- **Page excerpt**:
──────────────────────────────

CSCE 496/896

Topic Summary Assignment 3: 

Distributed Problem Solving and Planning

Questions and Answers

September 26, 2002 

 

First of all, I would like comment on a general theme that I have observed from your questions.  A majority of you have talked about “if a multiagent system is so complex, and is not guaranteed to work, why don’t we just program the agents to make sure it works?”  Do not forget about why we need to use a multiagent system in the first place.  People working in the multiagent systems area have different objectives.  Researchers study it to understand communication and coordination.  Programmers use it to better solve a problem, or even to just solve a problem.   In most cases, a multiagent system is chosen because it is necessary.  So, we must understand why it is necessary.  We thus have to address the issues such as uncertainty, dynamic environment, and so on as we have discussed in Chapters 1 and 2.  And within that kind of environments, we cannot guarantee that programs will work, let alone work efficiently.  So, it is often not fair to ask the above question. 

 

A programming solution using a multiagent system cannot be taken lightly.  It often is the only solution, and if so, we can either reap the resultant simplicity benefits in the agent design or bear the complexity consequences imposed by the coordination protocol.

──────────────────────────────

- **Data extract**:
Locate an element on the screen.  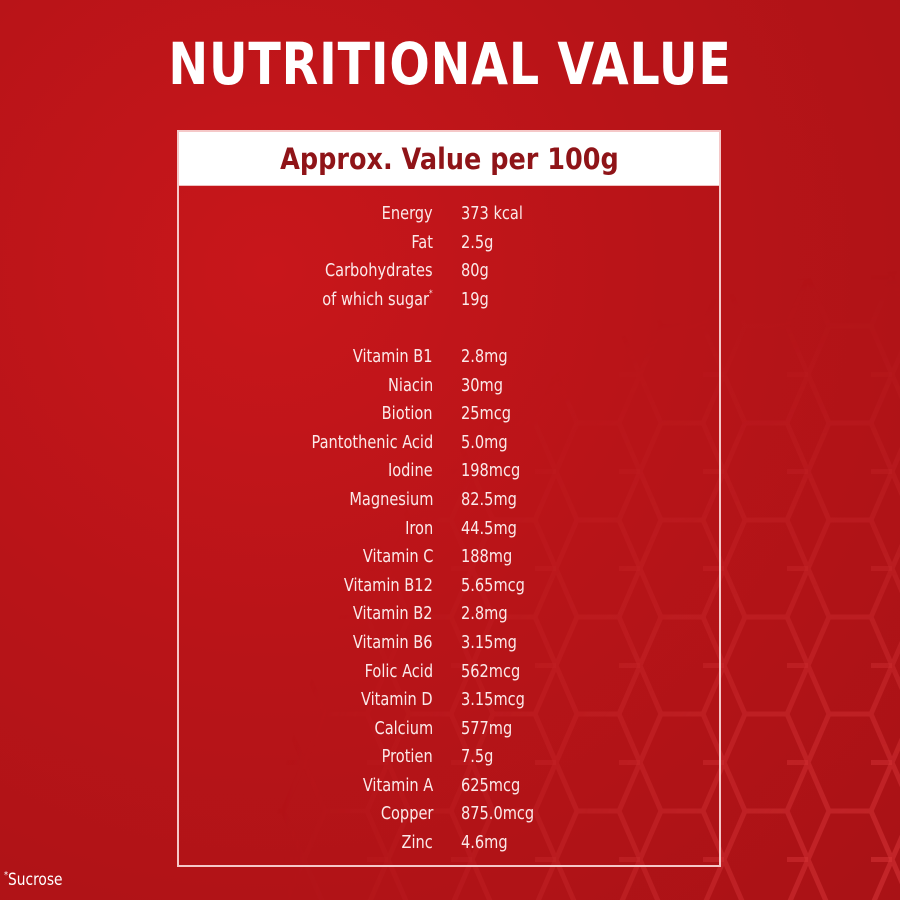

──────────────────────────────

- **Task to complete**: Pick up the course notes on distributed problem solving and planning after their last sentence and write what comes next.

- **Task output**:
 

Second of all, distributed problem solving is a much older subject than multiagent systems.  Thus, distributed problem solving does not necessarily include agents.  In your response to the stupid question, quite a few of you refer to the dryer and washer as agents.  But are these machines agents?  Remember what we say about agents.  Is a dryer autonomous?  Is a washer autonomous? 

 

And finally, some of you are still unable to grasp the elegance of multiagent systems as a programming paradigm.  It is a paradigm in which each agent has partial control in the environment and each agent can make its decisions to accomplish tasks.  This is the power of a multiagent system.  If we do not make use of this, then we do not need to build a multiagent system. 

 

Q1:  Is the agents’ ability to work with others largely a matter of programming?

 

A1:  This is a very good philosophical question.  Different AI researchers will give you different answers since most have different views about what an agent should be.  Remember that an agent lives in an environment.  Sometimes it is impossible to predict how other agents behave or how the environment behaves.  Thus, an agent that is able to adapt and learn on its own may be able to work better with others.  But if the environment is well predictable, then an agent that is not able to adapt or learn can do just as well as a learning agent.  So, yes, in some sense, the agents’ ability to work with others is related to how you program them, but it is also related to what kind of an environment they will be working in.  

 

Q2:  Wouldn’t you just make sure to use agents that would cooperate?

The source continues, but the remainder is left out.